**What is required**.
Format the records as a numbered list, starting from the first line and ending with the line containing "Action: coord(88,95)". Leave out blank lines.

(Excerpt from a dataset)

>> begin

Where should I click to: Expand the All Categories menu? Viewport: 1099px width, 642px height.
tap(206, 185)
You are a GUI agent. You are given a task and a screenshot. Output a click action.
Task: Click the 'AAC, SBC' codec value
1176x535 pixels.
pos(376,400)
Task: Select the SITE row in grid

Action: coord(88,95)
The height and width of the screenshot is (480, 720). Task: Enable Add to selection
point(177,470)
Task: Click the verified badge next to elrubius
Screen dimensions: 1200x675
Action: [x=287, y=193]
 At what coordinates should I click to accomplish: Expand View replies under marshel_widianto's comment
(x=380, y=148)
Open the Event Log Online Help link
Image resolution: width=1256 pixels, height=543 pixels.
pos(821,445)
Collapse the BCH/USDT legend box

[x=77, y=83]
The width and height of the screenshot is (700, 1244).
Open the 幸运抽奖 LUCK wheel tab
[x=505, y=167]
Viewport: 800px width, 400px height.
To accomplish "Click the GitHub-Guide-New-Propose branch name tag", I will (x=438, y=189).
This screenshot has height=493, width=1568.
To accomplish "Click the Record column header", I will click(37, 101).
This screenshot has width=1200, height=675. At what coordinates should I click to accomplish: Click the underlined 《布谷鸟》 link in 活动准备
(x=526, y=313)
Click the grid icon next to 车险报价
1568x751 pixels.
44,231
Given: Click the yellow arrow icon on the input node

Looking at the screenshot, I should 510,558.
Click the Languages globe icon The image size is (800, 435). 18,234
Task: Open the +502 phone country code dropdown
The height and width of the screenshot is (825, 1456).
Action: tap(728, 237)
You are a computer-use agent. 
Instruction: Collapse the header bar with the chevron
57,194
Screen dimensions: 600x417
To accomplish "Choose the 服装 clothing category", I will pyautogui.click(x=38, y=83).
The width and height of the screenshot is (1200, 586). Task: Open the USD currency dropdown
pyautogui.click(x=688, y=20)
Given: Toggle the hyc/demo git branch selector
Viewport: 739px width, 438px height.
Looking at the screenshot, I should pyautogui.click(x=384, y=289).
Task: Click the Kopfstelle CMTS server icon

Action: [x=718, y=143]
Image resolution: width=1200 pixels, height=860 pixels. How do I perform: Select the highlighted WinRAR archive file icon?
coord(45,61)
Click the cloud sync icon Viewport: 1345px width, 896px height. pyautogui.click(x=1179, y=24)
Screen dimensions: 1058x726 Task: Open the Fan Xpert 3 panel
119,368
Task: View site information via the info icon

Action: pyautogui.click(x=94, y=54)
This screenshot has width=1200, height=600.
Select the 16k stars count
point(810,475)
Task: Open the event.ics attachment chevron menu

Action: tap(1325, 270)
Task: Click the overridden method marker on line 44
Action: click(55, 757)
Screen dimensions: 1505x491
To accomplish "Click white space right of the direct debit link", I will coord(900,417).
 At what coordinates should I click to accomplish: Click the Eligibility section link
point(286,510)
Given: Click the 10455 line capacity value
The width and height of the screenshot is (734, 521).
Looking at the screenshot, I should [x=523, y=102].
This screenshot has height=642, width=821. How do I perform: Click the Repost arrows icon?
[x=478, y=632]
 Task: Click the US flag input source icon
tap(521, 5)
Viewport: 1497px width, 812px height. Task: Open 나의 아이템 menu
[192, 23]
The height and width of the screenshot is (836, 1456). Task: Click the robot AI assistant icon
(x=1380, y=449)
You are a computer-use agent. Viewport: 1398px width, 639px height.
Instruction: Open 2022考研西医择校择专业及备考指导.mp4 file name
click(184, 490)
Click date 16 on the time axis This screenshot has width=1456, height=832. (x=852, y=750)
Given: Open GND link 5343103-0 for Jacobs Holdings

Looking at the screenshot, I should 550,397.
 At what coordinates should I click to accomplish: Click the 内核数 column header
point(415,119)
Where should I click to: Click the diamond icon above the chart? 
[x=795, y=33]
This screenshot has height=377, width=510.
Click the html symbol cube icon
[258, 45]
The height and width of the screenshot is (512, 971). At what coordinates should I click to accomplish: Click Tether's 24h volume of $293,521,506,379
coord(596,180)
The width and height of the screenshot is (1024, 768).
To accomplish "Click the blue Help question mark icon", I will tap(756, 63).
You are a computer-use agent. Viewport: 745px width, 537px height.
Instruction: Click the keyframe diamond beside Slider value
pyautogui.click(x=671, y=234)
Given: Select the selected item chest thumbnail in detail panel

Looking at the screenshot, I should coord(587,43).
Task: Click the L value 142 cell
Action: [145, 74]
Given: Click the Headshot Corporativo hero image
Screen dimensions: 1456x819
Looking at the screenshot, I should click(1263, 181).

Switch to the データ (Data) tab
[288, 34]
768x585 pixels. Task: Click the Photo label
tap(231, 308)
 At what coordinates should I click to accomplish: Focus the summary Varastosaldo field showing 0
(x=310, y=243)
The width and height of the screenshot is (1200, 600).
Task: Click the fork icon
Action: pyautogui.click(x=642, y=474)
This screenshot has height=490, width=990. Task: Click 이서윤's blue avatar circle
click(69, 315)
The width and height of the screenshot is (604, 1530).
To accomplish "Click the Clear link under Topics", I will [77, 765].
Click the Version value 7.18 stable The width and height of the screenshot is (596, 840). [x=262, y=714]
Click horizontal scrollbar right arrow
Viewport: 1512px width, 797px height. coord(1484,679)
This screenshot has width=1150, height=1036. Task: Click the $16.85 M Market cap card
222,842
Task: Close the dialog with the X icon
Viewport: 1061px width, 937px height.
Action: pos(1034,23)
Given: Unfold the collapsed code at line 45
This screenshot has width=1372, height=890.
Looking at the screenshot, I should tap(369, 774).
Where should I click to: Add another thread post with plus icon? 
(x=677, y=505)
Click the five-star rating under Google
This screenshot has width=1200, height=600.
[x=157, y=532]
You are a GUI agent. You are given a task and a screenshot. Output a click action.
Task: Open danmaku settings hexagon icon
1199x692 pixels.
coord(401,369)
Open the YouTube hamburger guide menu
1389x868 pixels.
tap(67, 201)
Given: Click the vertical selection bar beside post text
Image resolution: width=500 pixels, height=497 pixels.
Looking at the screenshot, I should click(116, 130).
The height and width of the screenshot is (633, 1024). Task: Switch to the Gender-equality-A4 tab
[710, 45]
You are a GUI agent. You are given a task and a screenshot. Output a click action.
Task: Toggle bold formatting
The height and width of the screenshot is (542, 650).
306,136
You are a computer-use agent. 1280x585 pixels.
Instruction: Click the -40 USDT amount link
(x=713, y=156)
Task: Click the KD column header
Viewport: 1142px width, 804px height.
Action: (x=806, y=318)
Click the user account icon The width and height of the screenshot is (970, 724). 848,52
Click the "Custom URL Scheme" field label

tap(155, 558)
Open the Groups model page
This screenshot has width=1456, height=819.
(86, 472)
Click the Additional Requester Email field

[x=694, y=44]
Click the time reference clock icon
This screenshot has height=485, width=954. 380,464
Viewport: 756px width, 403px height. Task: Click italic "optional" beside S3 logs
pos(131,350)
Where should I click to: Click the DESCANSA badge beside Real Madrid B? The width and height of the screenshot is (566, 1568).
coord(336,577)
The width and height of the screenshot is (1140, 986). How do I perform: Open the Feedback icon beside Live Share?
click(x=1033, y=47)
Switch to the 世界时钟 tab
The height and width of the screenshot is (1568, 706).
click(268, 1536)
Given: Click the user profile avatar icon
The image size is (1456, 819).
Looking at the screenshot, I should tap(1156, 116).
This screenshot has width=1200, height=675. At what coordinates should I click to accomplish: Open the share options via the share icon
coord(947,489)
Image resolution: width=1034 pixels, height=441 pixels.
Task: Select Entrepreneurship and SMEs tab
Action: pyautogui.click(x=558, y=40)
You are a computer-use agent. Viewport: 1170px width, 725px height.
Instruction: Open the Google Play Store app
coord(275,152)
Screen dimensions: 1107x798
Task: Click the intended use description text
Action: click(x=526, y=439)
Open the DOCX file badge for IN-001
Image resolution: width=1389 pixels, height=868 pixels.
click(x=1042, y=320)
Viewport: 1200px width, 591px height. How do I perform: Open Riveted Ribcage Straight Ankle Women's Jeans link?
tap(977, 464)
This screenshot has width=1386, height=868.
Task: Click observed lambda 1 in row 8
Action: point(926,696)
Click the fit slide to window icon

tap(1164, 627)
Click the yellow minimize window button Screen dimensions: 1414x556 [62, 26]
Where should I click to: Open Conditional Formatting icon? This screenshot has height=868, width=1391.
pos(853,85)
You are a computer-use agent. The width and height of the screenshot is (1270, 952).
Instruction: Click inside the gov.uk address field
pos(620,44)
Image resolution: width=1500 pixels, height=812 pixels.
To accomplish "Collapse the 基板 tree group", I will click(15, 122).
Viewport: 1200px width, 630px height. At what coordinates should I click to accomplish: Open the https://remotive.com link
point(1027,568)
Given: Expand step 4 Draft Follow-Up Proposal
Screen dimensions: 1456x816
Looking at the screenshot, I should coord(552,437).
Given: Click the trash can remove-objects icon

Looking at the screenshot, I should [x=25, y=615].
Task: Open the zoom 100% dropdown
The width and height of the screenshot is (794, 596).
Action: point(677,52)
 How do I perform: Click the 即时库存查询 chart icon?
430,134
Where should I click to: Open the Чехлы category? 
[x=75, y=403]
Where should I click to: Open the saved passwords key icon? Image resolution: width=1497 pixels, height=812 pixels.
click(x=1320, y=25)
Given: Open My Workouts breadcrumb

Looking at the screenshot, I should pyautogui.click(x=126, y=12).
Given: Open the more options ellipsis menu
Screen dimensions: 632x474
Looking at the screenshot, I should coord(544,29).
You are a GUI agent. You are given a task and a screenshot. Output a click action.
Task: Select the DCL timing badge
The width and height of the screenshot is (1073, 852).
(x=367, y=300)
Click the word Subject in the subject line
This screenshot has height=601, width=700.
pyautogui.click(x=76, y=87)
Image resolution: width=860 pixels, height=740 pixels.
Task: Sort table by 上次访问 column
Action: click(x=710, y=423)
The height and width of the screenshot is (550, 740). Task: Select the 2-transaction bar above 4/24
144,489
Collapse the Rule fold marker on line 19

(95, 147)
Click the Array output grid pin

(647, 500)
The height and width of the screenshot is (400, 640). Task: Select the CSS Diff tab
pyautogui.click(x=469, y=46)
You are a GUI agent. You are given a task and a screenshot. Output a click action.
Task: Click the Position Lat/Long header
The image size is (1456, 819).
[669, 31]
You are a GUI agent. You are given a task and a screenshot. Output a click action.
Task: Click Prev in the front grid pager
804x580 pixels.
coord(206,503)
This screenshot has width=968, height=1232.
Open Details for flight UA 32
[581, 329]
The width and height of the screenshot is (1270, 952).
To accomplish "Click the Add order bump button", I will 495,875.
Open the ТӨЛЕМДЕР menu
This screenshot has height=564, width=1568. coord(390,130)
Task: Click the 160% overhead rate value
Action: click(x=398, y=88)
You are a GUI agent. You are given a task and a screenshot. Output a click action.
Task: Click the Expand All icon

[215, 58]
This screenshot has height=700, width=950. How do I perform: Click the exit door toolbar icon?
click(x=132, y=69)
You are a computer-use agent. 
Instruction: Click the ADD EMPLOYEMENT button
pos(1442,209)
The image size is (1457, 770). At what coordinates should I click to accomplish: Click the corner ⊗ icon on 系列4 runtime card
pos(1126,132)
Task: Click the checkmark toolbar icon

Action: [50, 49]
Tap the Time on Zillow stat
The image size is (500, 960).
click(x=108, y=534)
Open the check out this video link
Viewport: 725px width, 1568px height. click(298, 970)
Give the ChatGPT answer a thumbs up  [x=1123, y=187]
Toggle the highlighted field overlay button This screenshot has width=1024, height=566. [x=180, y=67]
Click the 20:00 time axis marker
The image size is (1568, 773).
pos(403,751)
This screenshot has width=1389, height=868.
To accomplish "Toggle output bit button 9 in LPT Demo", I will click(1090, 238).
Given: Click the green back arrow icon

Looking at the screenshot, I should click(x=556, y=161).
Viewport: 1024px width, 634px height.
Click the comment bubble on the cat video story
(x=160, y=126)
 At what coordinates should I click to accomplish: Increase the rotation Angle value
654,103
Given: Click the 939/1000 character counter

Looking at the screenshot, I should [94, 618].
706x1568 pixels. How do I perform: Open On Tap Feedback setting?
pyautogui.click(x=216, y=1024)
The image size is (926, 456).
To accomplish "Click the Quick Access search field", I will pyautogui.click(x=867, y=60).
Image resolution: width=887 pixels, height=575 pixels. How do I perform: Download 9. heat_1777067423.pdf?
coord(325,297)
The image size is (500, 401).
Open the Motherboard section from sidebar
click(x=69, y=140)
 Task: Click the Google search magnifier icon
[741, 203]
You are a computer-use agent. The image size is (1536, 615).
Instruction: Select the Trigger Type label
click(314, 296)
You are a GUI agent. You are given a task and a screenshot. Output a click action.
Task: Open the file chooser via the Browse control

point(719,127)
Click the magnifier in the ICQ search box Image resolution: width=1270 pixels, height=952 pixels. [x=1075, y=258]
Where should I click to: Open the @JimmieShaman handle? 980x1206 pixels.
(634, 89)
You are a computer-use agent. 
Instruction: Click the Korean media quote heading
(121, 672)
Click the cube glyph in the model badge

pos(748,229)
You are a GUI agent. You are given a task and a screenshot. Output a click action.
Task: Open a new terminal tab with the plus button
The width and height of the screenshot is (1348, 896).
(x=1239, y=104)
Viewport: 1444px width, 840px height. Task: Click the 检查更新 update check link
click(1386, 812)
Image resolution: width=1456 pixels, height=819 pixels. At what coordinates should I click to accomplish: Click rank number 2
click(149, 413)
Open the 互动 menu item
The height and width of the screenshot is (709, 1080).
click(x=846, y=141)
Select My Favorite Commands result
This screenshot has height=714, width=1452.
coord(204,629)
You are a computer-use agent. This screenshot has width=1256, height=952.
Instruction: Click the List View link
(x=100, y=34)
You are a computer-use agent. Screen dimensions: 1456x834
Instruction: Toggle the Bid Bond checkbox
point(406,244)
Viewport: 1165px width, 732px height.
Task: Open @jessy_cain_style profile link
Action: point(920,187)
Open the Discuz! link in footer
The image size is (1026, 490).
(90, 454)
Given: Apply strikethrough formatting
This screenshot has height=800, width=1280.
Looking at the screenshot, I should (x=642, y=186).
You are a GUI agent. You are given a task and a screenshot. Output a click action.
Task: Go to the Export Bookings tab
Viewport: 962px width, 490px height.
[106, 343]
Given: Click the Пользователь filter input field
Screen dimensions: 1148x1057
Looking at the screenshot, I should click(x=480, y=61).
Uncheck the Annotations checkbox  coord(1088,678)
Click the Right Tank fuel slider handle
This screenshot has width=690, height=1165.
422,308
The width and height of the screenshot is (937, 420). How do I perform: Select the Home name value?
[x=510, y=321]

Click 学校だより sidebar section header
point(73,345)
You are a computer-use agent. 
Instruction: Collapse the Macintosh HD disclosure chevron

>> end

**Written solution**.
1. Where should I click to: Expand the All Categories menu? Viewport: 1099px width, 642px height.
2. tap(206, 185)
3. You are a GUI agent. You are given a task and a screenshot. Output a click action.
4. Task: Click the 'AAC, SBC' codec value
5. 1176x535 pixels.
6. pos(376,400)
7. Task: Select the SITE row in grid
8. Action: coord(88,95)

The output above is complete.